— START —

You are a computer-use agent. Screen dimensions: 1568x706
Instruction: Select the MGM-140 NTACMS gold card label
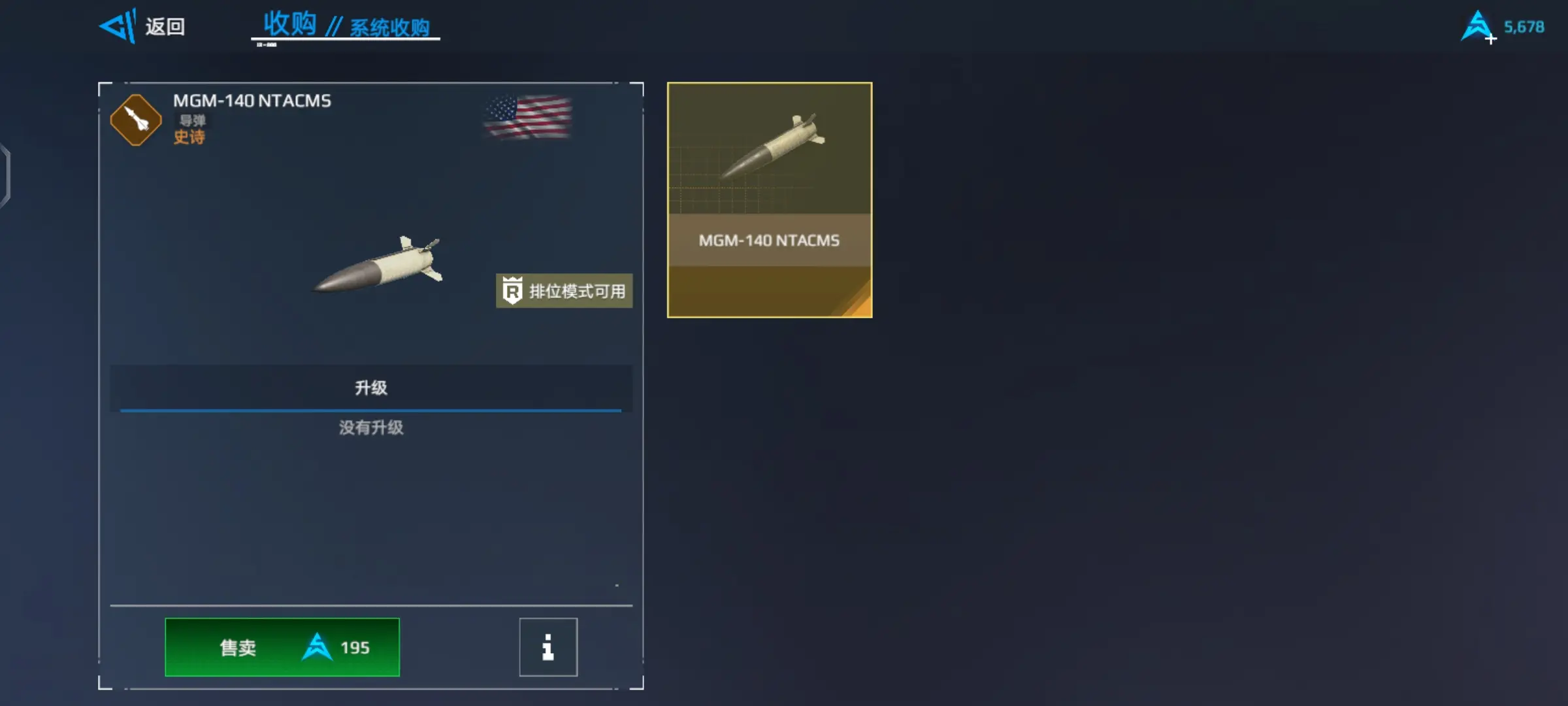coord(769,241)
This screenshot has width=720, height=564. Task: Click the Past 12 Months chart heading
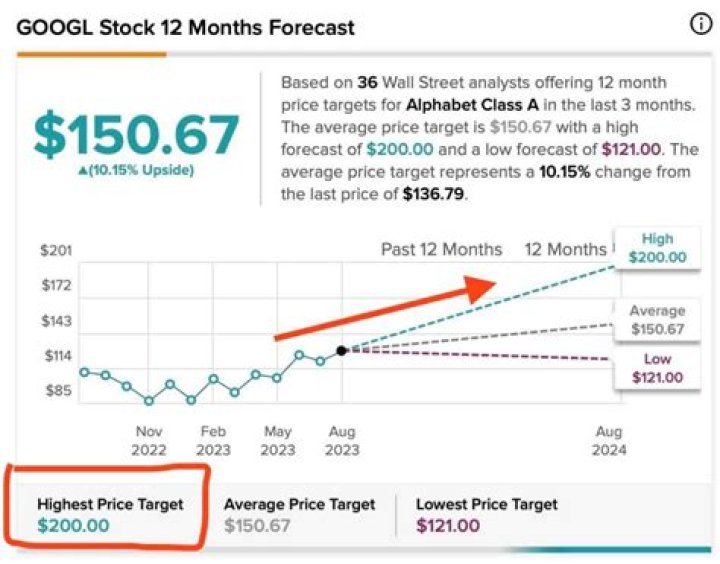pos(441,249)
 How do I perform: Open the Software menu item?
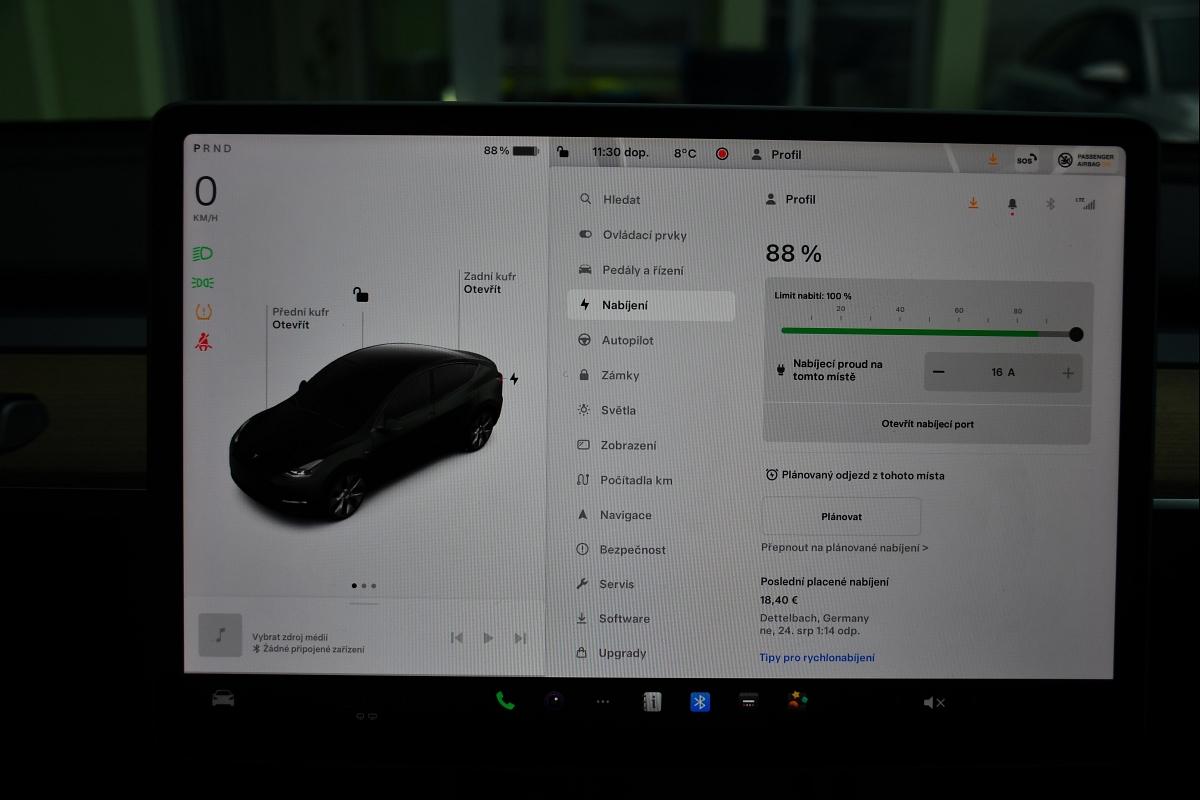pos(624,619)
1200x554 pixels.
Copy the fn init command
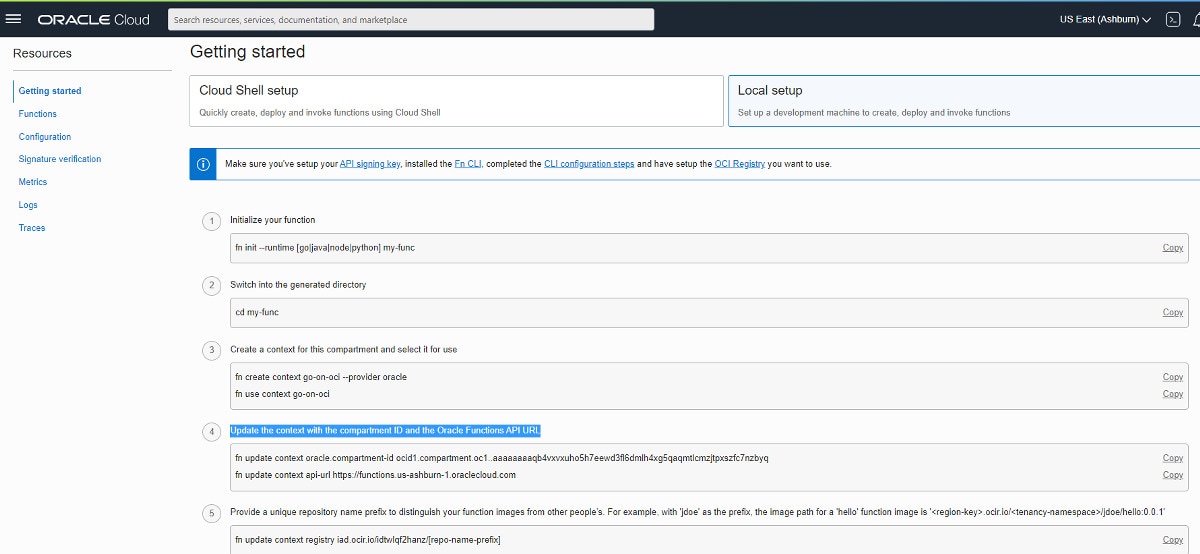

— END —

WORK INSTRUCTIONS
Repeat every row above with its request and answer, and leave out the pictures. Offset each coordinate in the answers by adding 132, and keep all numbers in the requests unchanged.

SOLUTION TO THIS EXERCISE
You are a computer-use agent. Screen dimensions: 1568x706
Instruction: Select the MGM-140 NTACMS gold card label
coord(901,373)
This screenshot has width=720, height=564. Task: Click the Past 12 Months chart heading
pos(573,381)
 How do I perform: Open the Software menu item?
pos(756,751)
1200x554 pixels.
Copy the fn init command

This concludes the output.